Algo que nos une y nos hace más felices

El año pasado inicié la convalidación de carrera, jamás imaginé que mi vida cambiaría tanto. En un curso de antropología descubrí algo nuevo e interesante que despertó en mí una curiosidad, ya que al estudiar El sentido religioso me empecé a dar cuenta de que lo que proponía el curso daba respuesta a ciertos interrogantes que tenía en mi vida, reconocí que había encontrado algo verdadero y tenía curiosidad por seguir ese camino. La profesora me invitó a participar en el CLU, donde fueron tomando fuerza mis ganas de seguir aquel camino que me acercaba a Dios.

Este encuentro me dio una de las alegrías más grandes de mi vida y quería compartirlo con la persona más importante para mí, mi madre. Una noche le propuse empezar a ir a la iglesia, en un inicio me dijo que estaba muy ocupada, además los domingos se descansa. Pero al final aceptó, nos organizamos en los quehaceres de casa y nos dio tiempo para ir a misa. Fue así como ella también empezó a interesarse por este camino porque, como ella dice, «este lugar nos da tranquilidad» y también porque me veía feliz cuando regresaba de la Escuela de comunidad y de la caritativa. Esto era una novedad, porque yo sufría de depresión, renegaba de todo y no me gustaba salir de casa, me pasaba el díaen mi cuarto, aislada y triste.

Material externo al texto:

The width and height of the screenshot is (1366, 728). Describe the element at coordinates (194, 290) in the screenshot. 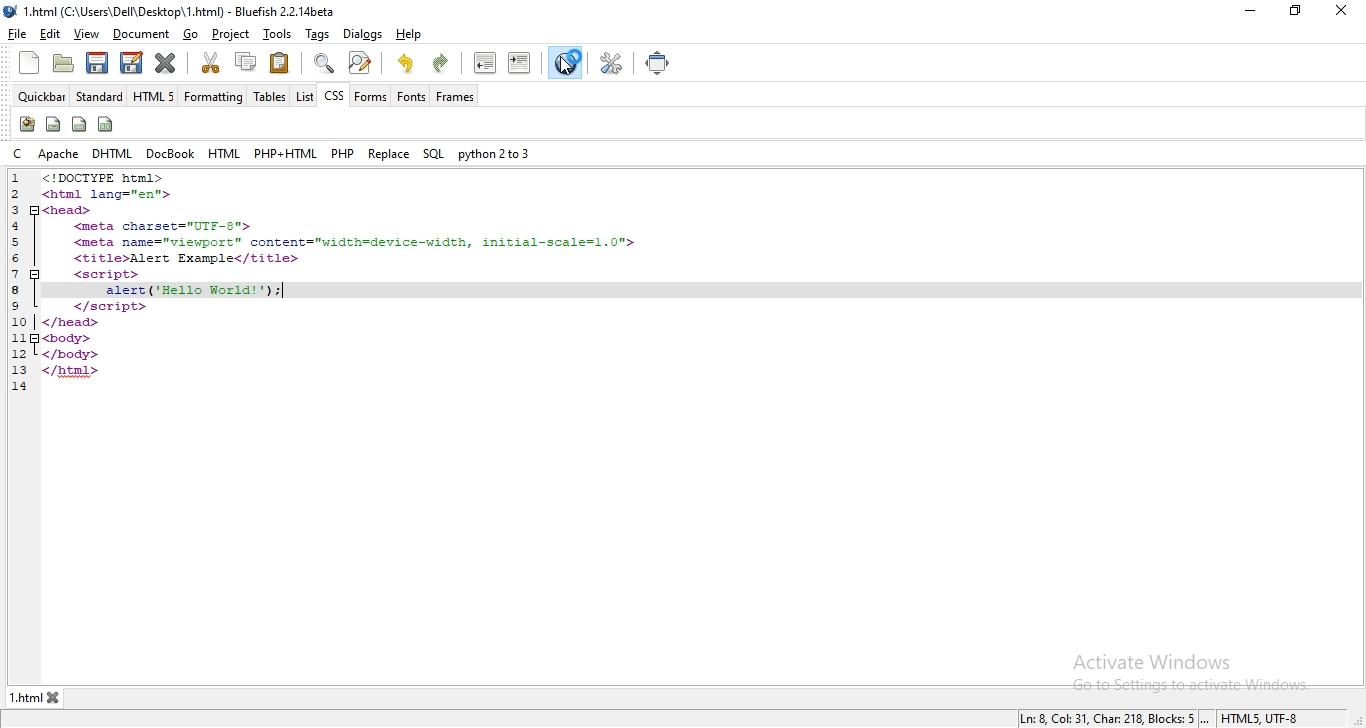

I see `added function "alert ('Hello World!'):;"` at that location.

En nuestras vidas siempre fuimos solo madre e hija y ante situaciones difíciles nos sentíamos solas, porque solo nos teníamos la una a la otra. Sin embargo, ahora hemos encontrado algo que nos une más y que nos hac e felices. Por eso ha decidido recibir los sacramentos, como yo. En este camino mi vida ha tomado seriedad y de alguna manera también para mi mamá, que ha invitado a mis tías para ir a misa juntas y para que mis primos reciban los sacramentos, es tanta nuestra alegría que se ha contagiado a mis familiares. Yo trabajo y estudio, el tiempo es corto, pero deseo vivirfielmente mi participación en este lugar que me hizo encontrar a Jesús.